Proprio mentre Cosimo Ferri si è dimesso dall’Anm che avrebbe dovuto giudicarlo nell’ambito dell’affaire intercettazioni, Luca Palamara fa ricorso contro l’espulsione dal parlamentino dei magistrati. E arrivano nuove importanti indiscrezioni. Palamara e Pignatone «per circa dieci anni sono stati in ottimi rapporti», riferisce l’ex pm della Procura di Roma, Stefano Rocco Fava, durante l’interrogatorio davanti ai colleghi di Perugia che indagano sull’ex presidente dell’Anm. La rottura del loro rapporto per Fava sarebbe avvenuta verso la fine del 2018, allorquando Palamara aveva cessato l’incarico di consigliere del Csm ed era tornato a piazzale Clodio come sostituto. Incarico che, nelle intenzioni del magistrato romano, sarebbe stato provvisorio dato che l’obiettivo era quello di diventare procuratore aggiunto. Fava precisa però che Palamara non gli ha mai indicato i motivi di questa rottura. Una rottura apparentemente inspiegabile alla luce di quello che Palamara era solito riferire a Fava. «In ambito Csm Palamara si rendeva promotore delle richieste di Pignatone per tutte le nomine», afferma Fava, riportando le confidenze del collega. «So che per circa dieci anni sono stati in ottimi rapporti, già quando lui era a Reggio Calabria», puntualizza ai pm di Perugia.

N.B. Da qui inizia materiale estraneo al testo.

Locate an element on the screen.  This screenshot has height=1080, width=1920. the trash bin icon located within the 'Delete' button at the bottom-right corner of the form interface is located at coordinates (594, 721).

Palamara, va ricordato, era il presidente della Quinta commissione del Csm. La Commissione più importante di Piazza dei Marescialli, quella che si occupa degli incarichi direttivi. Nella scorsa consiliatura, complici alcune riforme legislative che hanno abbassato l’età pensionabile dei magistrati, il Csm ha proceduto a oltre mille nomine, un record assoluto da quando esiste l’organo di autogoverno della magistratura. Dalla lettura delle chat di Palamara è emerso che molte di queste nomine sono state in qualche modo “pilotate”. Fava ricorda anche che fu Palamara «a chiedermi di presentare la domanda per aggiunto», dal momento che «lui si poteva interessare». La proposta venne però respinta da Fava. E veniamo alle parti più rilevanti.
«Palamara non mi ha mai chiesto nulla e non mi ha sollecitato a presentare una denuncia nei confronti di Ielo (Paolo, procuratore aggiunto a Roma, per Palamara il responsabile delle proprie vicissitudini giudiziarie, ndr)», riferisce Fava ai pm umbri Gemma Miliani e Mario Formisano. E «non mi ha mai chiesto nulla di Centofanti (Fabrizio, indagato da Fava nell’ambito di un fascicolo di cui era assegnatario e soggetto cardine nell’indagine di Perugia contro Palamara, ndr)». «Centofanti – scrivono i magistrati umbri – da tempo operava come “lobbista”, aveva svolto attività di lobbying per conto di importanti gruppi imprenditoriali, nelle sedi politico/istituzionali. In tale ambito operativo aveva mirato ad accrescere la propria capacità di influenza intessendo una rete di relazioni con rappresentanti di varie istituzioni e con soggetti a loro volta portatori di interessi di importanti gruppi di pressione, alcuni dei quali avevano svolto tale ruolo in modo disinvolto e talora illecito».
L’attenzione dei pm di Perugia è proprio sul rapporto, iniziato nel 2008, fra Centofanti e Palamara. Una relazione «inquinata da interessi non confessabili». Nella tesi investigativa gli inquirenti contestano a Palamara l’articolo 318 codice penale nella formulazione introdotta dalla legge Severino del 2012, «corruzione per esercizio della funzione». Il reato svincola la punibilità dalla individuazione di uno specifico atto ricollegandola al generico «mercimonio della funzione». Insomma, Palamara quando era al Csm sarebbe stato a libro paga di Centofanti.
E qui torna ancora Pignatone. Scrive infatti Fava in una annotazione «che il 24 novembre 2016 il capitano Silvia Di Giamberardino, alla presenza dei marescialli Michele Iammarone e Cristian Amori, all’epoca in servizio presso il Nucleo speciale di polizia valutaria della guardia di finanza (delegati all’indagine nei confronti di Centofanti, ndr), mi ha comunicato che i rapporti fra lui (Centofanti) e Pignatone sono “molto stretti”, che sono sono stati visti molte volte a cena anche alla presenza del generale della guardia di finanza Minervini (Domenico, già comandante interregionale dell’Italia centrale, condannato nel 2017 per corruzione, ndr).